Trains might seem like a mature technology with little room for improvement or expansion, since adding new rail lines is prohibitively expensive, as battles over the cost of the expansion of Amtrak service have shown. But researchers who study the matter say that making them fully autonomous could improve their safety and also significantly increase the amount of freight that can be carried on America’s rail network, by making more efficient use of it.
As the U.S. struggles with truck driver shortages and companies scratch their heads over how to meet their goals for slashing carbon emissions, trains—which are four to five times as efficient in energy used per mile as trucks—could be a two century-old technology whose time has come again.
I’ve written about the limitations impeding grand ambitions for self-driving cars. But trains have qualities that let them steer around those problems.
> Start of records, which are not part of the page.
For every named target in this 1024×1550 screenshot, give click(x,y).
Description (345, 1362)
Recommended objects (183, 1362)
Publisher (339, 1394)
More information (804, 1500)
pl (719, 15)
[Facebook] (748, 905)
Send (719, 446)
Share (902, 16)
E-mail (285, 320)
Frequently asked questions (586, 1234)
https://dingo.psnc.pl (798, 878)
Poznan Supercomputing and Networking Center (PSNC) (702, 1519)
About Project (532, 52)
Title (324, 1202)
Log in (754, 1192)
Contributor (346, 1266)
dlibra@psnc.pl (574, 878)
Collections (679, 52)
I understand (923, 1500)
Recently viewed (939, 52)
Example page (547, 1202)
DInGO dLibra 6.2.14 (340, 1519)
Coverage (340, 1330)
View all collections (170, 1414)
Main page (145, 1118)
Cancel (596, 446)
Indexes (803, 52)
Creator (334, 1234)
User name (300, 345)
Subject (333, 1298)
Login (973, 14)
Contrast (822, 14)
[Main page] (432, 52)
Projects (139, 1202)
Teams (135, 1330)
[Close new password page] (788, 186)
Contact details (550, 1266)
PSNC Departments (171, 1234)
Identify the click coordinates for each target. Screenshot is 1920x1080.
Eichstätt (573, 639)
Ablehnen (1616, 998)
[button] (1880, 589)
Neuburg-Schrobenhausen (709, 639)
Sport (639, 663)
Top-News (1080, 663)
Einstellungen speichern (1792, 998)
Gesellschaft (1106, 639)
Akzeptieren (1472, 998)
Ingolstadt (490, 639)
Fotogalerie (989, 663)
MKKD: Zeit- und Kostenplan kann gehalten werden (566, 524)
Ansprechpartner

Most important, trains are on tracks, which means an artificial intelligence train engineer doesn’t have to worry about issues affecting drivers of cars or trucks—no tailgating, lane changes, left turns against traffic, and so on.
“We think that trains are going to reach full autonomy faster than vehicles,” says Maxim A. Dulebenets, an assistant professor of civil engineering at Florida A&M University who recently published a broad review of the literature on autonomous trains. One reason: hundreds of passenger trains are operating autonomously in the world already, as part of city metro systems.
The first fully-autonomous subway train made its debut in Kobe, Japan in 1981, and the technology has proliferated ever since, spreading from Paris to New Delhi, and São Paulo to Vancouver. The world’s first fully autonomous freight train, which crosses the Australian outback, was put into regular service in 2019 by the mining company Rio Tinto. In January 2020, China commenced operation of a fully autonomous “bullet” train between Beijing and 2022 Winter Olympics host city Zhangjiakou.
A number of other trials of both passenger and freight autonomous trains are under way. Trials of a German-Dutch autonomous freight train serving the port of Rotterdam began this month. France’s national rail company is currently testing a train that could begin carrying passengers as early as 2023. In the U.S., an autonomous freight train system built by New York Air Brake was tested in the Colorado desert in 2019.
A future of autonomous trains could mean putting a lot more freight onto America’s existing rail network without adding new lines, says Nalin Jain, group president of digital electronics at Wabtec, a Pittsburgh-based train-manufacturing company that traces its roots back more than 150 years. Existing and future technology allows trains to be longer, to run with less distance between them, and to be broken down and reconstituted at ports and rail yards in a more efficient fashion, he adds.